ADRES GÖSTERMESİ TEPKİ ÇEKTİ
Prof. Dr. Ercan, bazı bölgeleri açıkça işaret ederek “Bu ilçelerden ev almayın, kiralamayın, varsa da taşının” şeklinde ifadeler kullandı. Bu açıklama, özellikle listede adı geçen bölgelerde yaşayan vatandaşları tedirgin ederken, yeni ev almayı planlayanların karar süreçlerini de olumsuz etkiledi. Uzmanlar, bu tür genelleyici açıklamaların insanlarda gereksiz panik oluşturduğunu ve deprem güvenliğinin yalnızca bölge adıyla değerlendirilemeyeceğini vurguluyor. “Asıl önemli olan zemin etüdü, mühendislik kalitesi ve yeni yönetmeliklere uygunluk” diyen deprem bilimciler ve sektör temsilcileri, ilçe bazlı genellemelerin bilimsel zeminin dışına çıktığını ifade ediyor. Kamuoyu ve sosyal medyada tepki çeken bu davranış “deprem uyarısı mı, yatırım tavsiyesi mi” yorumlarını da beraberinde getiriyor.
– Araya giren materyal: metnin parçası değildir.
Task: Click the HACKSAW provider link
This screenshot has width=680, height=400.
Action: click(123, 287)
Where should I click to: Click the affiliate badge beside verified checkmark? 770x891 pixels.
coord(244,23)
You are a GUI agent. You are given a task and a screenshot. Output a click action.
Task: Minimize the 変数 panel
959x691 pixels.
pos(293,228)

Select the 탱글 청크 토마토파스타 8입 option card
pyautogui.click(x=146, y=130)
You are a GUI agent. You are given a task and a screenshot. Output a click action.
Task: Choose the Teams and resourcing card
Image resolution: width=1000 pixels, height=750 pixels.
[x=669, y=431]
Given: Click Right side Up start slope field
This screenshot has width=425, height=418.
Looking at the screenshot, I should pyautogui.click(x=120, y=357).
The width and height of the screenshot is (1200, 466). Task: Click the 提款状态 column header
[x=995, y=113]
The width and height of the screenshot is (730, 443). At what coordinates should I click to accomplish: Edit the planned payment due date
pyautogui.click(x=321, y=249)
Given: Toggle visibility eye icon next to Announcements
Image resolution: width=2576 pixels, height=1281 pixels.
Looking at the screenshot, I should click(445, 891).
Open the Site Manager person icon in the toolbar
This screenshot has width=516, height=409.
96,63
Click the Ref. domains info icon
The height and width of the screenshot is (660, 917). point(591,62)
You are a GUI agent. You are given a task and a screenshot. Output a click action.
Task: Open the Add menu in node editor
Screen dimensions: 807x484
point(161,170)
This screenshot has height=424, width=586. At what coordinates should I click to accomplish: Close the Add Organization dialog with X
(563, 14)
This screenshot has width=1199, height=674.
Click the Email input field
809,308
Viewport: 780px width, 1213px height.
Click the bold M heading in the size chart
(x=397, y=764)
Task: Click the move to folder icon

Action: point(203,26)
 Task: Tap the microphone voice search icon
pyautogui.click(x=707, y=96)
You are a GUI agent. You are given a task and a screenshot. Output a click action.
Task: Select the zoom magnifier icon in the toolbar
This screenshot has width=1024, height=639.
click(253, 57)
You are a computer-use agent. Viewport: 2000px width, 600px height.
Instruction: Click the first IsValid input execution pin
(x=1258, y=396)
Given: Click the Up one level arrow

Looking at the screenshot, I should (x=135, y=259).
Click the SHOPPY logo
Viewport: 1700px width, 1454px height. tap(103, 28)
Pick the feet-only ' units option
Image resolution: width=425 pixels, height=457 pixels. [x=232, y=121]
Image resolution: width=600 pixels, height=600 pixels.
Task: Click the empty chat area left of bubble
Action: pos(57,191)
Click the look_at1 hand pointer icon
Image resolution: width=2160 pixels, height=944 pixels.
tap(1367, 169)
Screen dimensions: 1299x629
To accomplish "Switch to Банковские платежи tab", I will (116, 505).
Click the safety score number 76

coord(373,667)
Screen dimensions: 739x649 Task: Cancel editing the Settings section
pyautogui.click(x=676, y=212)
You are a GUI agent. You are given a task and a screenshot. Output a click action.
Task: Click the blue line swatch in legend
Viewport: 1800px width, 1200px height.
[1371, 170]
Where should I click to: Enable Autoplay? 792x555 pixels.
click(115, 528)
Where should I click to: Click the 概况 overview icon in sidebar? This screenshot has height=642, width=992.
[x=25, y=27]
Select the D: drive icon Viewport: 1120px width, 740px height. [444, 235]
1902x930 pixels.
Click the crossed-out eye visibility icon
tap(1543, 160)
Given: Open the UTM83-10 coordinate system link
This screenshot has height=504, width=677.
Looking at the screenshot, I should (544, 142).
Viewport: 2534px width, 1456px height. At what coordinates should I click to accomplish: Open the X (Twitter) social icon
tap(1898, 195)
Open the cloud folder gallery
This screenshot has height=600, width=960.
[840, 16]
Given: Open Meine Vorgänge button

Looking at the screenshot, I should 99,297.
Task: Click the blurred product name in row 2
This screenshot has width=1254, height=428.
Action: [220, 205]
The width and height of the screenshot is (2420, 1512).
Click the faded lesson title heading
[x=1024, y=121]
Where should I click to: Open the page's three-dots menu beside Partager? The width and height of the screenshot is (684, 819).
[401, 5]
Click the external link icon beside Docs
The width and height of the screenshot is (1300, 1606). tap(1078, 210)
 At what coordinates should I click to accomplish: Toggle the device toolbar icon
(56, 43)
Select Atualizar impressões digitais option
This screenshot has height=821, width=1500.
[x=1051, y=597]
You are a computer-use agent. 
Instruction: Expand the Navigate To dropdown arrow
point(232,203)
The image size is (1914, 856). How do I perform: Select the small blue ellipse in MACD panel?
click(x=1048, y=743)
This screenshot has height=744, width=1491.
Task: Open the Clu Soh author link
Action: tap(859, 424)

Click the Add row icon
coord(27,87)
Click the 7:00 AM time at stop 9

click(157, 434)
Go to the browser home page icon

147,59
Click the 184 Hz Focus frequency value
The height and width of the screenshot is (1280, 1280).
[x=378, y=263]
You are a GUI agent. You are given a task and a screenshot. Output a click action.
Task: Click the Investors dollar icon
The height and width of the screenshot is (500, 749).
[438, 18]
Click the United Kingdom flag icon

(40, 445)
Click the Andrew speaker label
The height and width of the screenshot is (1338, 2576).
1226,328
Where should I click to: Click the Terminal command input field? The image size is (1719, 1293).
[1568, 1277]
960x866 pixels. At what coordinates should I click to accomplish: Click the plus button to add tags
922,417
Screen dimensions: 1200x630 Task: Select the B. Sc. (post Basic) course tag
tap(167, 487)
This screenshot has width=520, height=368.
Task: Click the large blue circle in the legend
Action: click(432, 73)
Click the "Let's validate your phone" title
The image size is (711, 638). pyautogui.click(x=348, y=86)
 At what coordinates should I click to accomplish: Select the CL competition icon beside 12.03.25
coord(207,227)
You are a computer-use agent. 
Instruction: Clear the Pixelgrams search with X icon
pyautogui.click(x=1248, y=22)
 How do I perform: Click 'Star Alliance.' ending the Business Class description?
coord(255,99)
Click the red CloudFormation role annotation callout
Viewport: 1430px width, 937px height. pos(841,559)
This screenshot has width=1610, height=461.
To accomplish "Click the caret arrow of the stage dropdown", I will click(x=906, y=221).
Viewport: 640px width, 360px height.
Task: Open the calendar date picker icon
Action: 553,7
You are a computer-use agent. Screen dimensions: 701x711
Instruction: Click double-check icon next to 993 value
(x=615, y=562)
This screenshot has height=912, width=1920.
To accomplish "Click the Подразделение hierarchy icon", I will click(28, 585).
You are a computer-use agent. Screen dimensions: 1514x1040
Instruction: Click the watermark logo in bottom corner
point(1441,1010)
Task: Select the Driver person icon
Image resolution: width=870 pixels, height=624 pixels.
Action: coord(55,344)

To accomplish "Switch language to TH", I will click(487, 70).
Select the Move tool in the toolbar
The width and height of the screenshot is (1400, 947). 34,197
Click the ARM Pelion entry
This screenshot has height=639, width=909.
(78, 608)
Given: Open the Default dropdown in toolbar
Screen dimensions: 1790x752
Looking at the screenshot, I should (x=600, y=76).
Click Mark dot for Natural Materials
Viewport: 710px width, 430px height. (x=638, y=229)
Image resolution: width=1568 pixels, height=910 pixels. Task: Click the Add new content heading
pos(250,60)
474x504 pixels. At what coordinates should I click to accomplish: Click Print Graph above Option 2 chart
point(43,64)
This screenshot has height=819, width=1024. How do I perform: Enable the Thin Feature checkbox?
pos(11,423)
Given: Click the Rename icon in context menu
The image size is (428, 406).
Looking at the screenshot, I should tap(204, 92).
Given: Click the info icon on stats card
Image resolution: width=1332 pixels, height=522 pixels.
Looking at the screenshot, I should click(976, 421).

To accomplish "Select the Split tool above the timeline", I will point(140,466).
YORUMLAR TOPLUMDA PANİĞE YOL AÇMAMALI
Türkiye’nin deprem gerçeği karşısında toplumu bilinçlendirmek ve riskleri azaltmak için uzman görüşlerine her zamankinden daha fazla ihtiyaç var. Ancak, bu görüşlerin bilimsel verilerle desteklenmiş, toplumsal paniğe yol açmayan, yapıcı ve bina odaklı olması büyük önem taşıyor. Vatandaşların, ‘hangi ilçe?’ sorusundan önce, ‘binamın zemin etüdü var mı?’, ‘mühendislik hizmeti aldı mı?’, ‘yönetmeliklere uygun mu?’ ve ‘yapı denetimden geçti mi?’ sorularını sorması gerekiyor. Deprem güvenliğinin anahtarı, genel coğrafi uyarılarda değil, her bir binanın kendi teknik özelliklerinin titizlikle değerlendirilmesinde yatıyor.
ÖNEMLİ OLAN LOKASYON DEĞİL YAPININ GÜVENLİĞİ
Konuyla ilgili görüş bildiren bir sektör temsilcisi şu değerlendirmeyi yapıyor: Gayrimenkul sektöründe en önemli kriter artık lokasyon değil, yapı güvenliği. Bu sebeple ilçe veya mahalle adı üzerinden yapılan genellemeleri doğru bulmuyoruz. Aynı bölgede riskli binalar da var, en güvenli ve dayanıklı yeni projeler de var. Bugün İstanbul’un ya da başka bir şehrin herhangi bir ilçesinde zemin etüdü yapılmış, yönetmeliğe uygun şekilde üretilmiş modern yapılar, eski yapı stokundan çok daha güvenlidir. Uzmanların açıklamalarının yatırım kararlarını olumsuz yönde etkilemesi, piyasada paniğe sebep olması ve yıllarca emek verilerek hazırlanan kentsel dönüşüm projelerinin önünü kesmesi doğru değildir. Toplumun ihtiyacı korku değil, bilimsel zemine oturan bilinçli bilgilendirmedir.